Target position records
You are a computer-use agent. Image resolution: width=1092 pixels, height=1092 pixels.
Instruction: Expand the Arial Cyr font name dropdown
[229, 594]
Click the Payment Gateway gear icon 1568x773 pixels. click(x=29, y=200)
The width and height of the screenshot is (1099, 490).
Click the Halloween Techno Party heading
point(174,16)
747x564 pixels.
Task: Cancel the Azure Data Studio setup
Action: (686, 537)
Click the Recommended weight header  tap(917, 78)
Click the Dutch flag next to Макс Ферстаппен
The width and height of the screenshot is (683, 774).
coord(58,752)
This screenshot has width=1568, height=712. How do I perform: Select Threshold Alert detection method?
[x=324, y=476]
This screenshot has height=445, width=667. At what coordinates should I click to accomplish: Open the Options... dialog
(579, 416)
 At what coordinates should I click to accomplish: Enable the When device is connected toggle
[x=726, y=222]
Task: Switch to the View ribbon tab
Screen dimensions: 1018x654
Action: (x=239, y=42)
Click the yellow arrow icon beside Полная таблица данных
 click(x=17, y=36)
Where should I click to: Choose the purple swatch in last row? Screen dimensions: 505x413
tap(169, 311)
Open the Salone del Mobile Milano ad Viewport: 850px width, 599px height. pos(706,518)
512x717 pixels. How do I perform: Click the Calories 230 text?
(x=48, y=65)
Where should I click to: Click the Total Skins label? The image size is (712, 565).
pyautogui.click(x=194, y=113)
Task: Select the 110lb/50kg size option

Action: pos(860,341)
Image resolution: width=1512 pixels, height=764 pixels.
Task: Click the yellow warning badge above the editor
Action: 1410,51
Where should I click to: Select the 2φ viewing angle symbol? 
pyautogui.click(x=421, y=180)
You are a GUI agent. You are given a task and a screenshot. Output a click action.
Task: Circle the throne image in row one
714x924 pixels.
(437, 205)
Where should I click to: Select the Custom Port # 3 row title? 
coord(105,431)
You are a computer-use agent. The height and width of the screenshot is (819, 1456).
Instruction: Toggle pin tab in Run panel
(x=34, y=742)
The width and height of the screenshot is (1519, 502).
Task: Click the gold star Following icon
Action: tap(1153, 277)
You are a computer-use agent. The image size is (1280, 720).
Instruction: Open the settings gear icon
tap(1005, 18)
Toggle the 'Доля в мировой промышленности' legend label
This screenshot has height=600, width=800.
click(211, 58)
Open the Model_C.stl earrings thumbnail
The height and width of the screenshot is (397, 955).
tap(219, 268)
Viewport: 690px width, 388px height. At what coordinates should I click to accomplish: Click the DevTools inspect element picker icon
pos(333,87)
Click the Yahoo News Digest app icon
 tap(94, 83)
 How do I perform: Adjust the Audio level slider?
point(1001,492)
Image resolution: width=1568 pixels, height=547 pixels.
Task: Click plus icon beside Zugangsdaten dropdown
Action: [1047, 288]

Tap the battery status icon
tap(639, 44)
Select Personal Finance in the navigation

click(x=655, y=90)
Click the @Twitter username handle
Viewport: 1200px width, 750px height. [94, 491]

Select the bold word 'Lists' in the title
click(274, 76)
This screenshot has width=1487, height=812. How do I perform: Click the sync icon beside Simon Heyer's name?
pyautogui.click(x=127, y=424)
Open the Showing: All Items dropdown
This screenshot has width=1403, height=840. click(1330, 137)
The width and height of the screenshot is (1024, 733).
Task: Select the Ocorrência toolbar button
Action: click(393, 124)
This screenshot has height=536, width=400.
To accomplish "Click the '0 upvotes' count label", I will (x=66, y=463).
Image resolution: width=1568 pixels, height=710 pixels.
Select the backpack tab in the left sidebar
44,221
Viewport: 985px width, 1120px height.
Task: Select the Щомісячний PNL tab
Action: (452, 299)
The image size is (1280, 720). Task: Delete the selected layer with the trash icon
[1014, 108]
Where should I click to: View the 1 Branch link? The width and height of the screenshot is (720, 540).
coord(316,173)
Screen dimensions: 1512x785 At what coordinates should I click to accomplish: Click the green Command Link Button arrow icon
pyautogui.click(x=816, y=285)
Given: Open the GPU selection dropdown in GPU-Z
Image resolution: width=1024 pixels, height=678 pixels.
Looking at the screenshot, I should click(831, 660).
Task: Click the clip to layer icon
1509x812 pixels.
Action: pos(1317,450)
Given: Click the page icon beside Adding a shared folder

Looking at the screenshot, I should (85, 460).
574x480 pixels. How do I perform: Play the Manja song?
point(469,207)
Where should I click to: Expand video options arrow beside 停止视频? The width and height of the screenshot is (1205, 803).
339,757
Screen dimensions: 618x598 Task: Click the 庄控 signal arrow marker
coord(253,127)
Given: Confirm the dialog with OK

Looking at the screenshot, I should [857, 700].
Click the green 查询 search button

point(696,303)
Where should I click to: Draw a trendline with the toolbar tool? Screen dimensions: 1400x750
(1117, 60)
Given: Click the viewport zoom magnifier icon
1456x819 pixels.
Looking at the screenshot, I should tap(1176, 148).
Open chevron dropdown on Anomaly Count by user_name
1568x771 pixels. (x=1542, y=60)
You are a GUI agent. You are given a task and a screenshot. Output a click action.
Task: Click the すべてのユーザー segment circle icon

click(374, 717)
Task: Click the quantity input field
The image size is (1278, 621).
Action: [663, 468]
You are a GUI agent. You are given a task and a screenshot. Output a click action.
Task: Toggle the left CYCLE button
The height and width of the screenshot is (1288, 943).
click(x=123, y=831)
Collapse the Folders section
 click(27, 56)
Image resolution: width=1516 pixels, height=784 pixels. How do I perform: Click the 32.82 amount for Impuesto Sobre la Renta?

__TASK__: Copy the lines of the listing above, beginning with the line that contains "Click the Yahoo News Digest app icon" and continuing through the line that contains "will (x=66, y=463).".

__ANSWER TO THIS PROBLEM__:
Click the Yahoo News Digest app icon
 tap(94, 83)
 How do I perform: Adjust the Audio level slider?
point(1001,492)
Image resolution: width=1568 pixels, height=547 pixels.
Task: Click plus icon beside Zugangsdaten dropdown
Action: [1047, 288]

Tap the battery status icon
tap(639, 44)
Select Personal Finance in the navigation

click(x=655, y=90)
Click the @Twitter username handle
Viewport: 1200px width, 750px height. [94, 491]

Select the bold word 'Lists' in the title
click(274, 76)
This screenshot has width=1487, height=812. How do I perform: Click the sync icon beside Simon Heyer's name?
pyautogui.click(x=127, y=424)
Open the Showing: All Items dropdown
This screenshot has width=1403, height=840. click(1330, 137)
The width and height of the screenshot is (1024, 733).
Task: Select the Ocorrência toolbar button
Action: click(393, 124)
This screenshot has height=536, width=400.
To accomplish "Click the '0 upvotes' count label", I will (x=66, y=463).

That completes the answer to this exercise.